25 Food Facts About Kids & Detroit

March 1, 2013


While researching our Back To Basics series, we came across numerous statistics about Detroit's food economy and it's impact on families of school age children. Here's a list of 25 of the most eye-opening data points and facts.

- More than half of Detroit residents live in areas that are far out-of-balance in terms of day-to-day food availability. (2007 - Gallagher)

- Only 8% of food stamp retailers in Detroit are full-service grocery stores. (2007 - Gallagher)

- 92% of food stamp retailers in Detroit are gas stations, dollar stores, convenience stores, liquor stores and pharmacies. Many of them do not comply with federal standards to accept food stamps. (2007 - Gallagher)

- Detroiters spend $200 million each year at grocery stores outside of the city. (2012 - Detroit Food Policy Council)

- Full-service grocers in Detroit provide an average of 1.59 sq. ft. of grocery retail space per capita. The nationwide industry standard is 3.0 sq. ft. per capita. (2010 - DFPC)
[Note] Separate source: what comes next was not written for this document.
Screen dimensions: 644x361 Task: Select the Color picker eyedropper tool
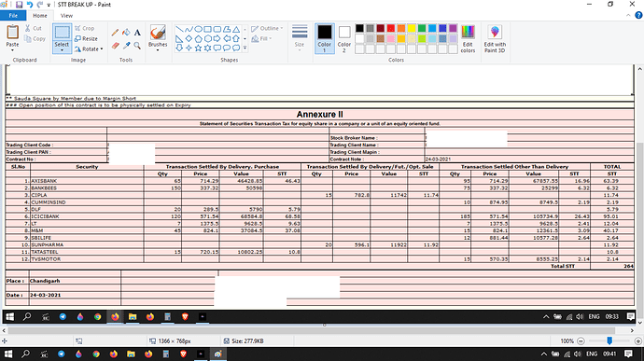pos(127,46)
- The Detroit Food Policy Council estimates 30% of Detroiters are food insecure. (2010 - DFPC)

- Detroit Public Schools serves about 100,000 meals a day. (2012 - DFPC)

- Detroit Public Schools permanently turned off its deep fryers a few years ago. (2012 - DPS)
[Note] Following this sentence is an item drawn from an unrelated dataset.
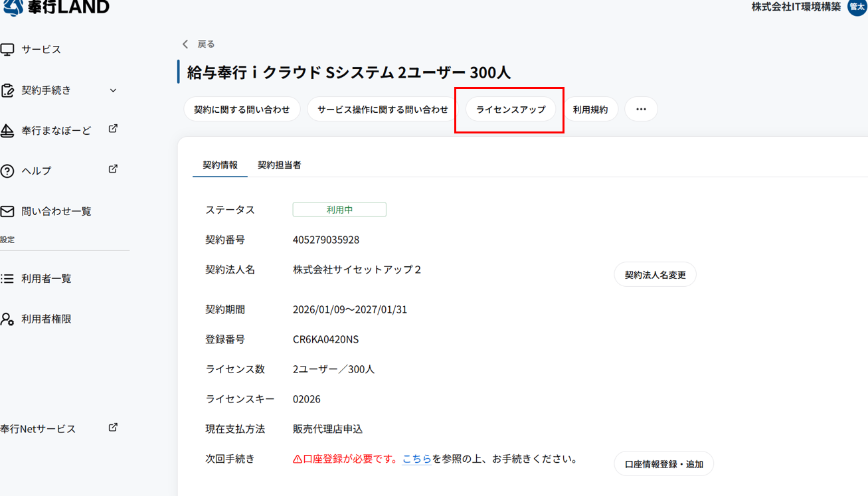The image size is (868, 496).
Task: Open 利用者権限 via its sidebar icon
Action: 8,319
- All students at Detroit Public Schools are provided free meals. Michigan is one of three pilot states that allows universal meal access in high poverty areas. (2012 - DFPC)
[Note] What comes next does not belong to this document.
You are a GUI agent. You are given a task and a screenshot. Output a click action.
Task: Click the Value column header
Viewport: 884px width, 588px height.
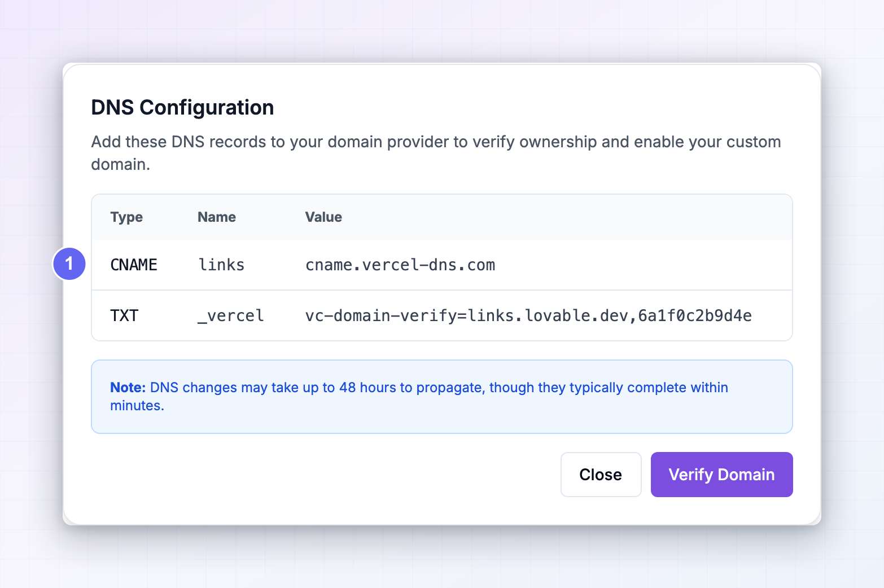point(323,217)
- Last year 45 of Detroit's public schools were selected to begin growing vegetable gardens on site. (2012 - DPS)

- Poverty Threshold in 2011 was for Family of four (2 children) = $22,811 US Census Bureau (census.gov)


- In 2009, communities such as Dearborn Heights, Saline, Bloomfield Hills and Sterling Heights each saw more than 50% increases in the number of people coming to the DHS for food assistance.

- Children who skip breakfast are less able to distinguish among similar images, show increased errors, and have slower memory recall. - Food Research & Action Center

Children experiencing hunger have lower math scores and are more likely to have to repeat a grade. - Food Research & Action Center

- Behavioral, emotional and academic problems are more prevalent among children with hunger. - Food Research & Action Center


- Children experiencing hunger are more likely to be hyperactive, absent and tardy, in addition to having behavioral and attention problems more often than other children. - Food Research & Action Center

- Children who are undernourished score lower on cognitive tests when they miss breakfast. - Food Research & Action Center

- Teens experiencing hunger are more likely to have been suspended from school, have difficulty getting along with other children, and have no friends. - Food Research & Action Center

- Children with hunger are more likely to have repeated a grade, received special education services, or received mental health counseling, than low-income children who do not experience hunger. - Food Research & Action Center

- Children who eat breakfast at school – closer to class and test-taking time – perform better on standardized tests than those who skip breakfast or eat breakfast at home. - Food Research & Action Center

- Children who eat breakfast show improved cognitive function, attention, and memory. - Food Research & Action Center

- Schools that provide breakfast in the classroom to all students show decreases in tardiness and suspensions as well as improved student behavior and attentiveness. - Food Research & Action Center

- 8% of high school students in Detroit rarely eat fruits or vegetables. (2011 - CDC)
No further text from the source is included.